La raison: le manque de place chronique dans les établissements pénitentiaires. Des conditions de détention dans des lieux éclairés 24 h/24, prévus pour un séjour maximum de 48 heures, qui sont dénoncées par l'Ordre des avocats vaudois, car elles violent la Convention européenne des droits de l'homme.

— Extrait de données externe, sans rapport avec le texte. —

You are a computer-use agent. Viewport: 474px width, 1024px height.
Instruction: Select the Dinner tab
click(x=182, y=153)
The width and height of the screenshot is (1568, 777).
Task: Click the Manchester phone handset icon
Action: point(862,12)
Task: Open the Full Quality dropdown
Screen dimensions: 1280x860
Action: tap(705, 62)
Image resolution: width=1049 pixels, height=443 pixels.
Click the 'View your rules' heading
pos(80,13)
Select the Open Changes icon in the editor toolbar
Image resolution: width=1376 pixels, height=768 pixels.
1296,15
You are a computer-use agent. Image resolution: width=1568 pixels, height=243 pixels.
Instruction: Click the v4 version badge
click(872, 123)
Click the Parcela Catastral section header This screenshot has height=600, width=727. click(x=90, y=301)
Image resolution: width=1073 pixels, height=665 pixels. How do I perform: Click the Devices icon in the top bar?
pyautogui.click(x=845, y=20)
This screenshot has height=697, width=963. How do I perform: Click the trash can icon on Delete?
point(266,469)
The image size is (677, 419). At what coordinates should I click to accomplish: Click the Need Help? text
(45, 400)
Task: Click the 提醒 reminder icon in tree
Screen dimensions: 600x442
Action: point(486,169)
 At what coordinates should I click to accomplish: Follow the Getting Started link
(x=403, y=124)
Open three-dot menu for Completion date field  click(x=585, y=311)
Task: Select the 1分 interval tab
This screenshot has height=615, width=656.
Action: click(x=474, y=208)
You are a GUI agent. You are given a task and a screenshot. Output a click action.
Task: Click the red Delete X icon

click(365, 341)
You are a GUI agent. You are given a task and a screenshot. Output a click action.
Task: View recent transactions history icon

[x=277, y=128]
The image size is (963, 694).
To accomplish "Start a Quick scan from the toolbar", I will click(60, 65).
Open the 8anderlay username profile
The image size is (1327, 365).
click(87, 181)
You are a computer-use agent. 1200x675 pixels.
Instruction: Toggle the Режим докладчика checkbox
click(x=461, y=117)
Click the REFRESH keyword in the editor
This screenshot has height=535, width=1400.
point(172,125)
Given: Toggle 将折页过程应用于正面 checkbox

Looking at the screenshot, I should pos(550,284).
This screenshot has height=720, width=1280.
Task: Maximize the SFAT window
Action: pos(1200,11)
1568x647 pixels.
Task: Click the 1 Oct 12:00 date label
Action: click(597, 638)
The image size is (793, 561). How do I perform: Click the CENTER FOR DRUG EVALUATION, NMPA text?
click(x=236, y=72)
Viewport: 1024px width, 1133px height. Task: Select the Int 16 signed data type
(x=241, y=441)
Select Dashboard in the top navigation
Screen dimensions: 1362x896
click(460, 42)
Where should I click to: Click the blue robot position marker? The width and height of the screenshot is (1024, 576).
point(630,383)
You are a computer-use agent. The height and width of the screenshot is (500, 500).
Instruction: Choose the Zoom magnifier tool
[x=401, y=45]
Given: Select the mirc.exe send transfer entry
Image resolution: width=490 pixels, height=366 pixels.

«Je les comprends, affirme le procureur général Eric Cottier (photo). Et les juges fédéraux ont considéré que la solution vaudoise d'indemniser le prévenu en réduisant ses frais de justice n'était pas conforme au droit: dont acte!»

Une autre solution est désormais suivie dans de nombreuses affaires, explique Eric Cottier: «Nous tenons compte d'une détention provisoire dans des conditions pénibles de lieux inadaptés pour diminuer la peine ensuite infligée. Si, par exemple, un individu doit être condamné à 6 mois de privation de liberté, après avoir passé 20 jours en zone carcérale, on considère que cela lui a été très pénible.

Donc le procureur en tient compte automatiquement pour fixer la peine à 5 mois et demi.» Et si un prévenu va jusqu'au TF pour réclamer de l'argent au lieu de bénéficier d'une sanction moins longue? «On verra bien, répond Eric Cottier. Mais ne dit-on pas que la liberté est le bien le plus précieux?»

Encore illicites malgré des améliorations

Conseillère d'Etat chargée de la sécurité, Béatrice Métraux a rappelé en mars que le Canton avait créé 250 nouvelles cellules en prison depuis 2012. Et que des adaptations dans les zones carcérales avaient été apportées dès l'automne 2013: présence médicale assurée sept jours sur sept, lumière éteinte la nuit, promenades et visites en plus, présence d'un kit d'hygiène. Mais la situation demeure toujours «illicite», a déclaré mardi à l'ATS Antonella Cereghetti, vice-bâtonnière de l'Ordre des avocats vaudois.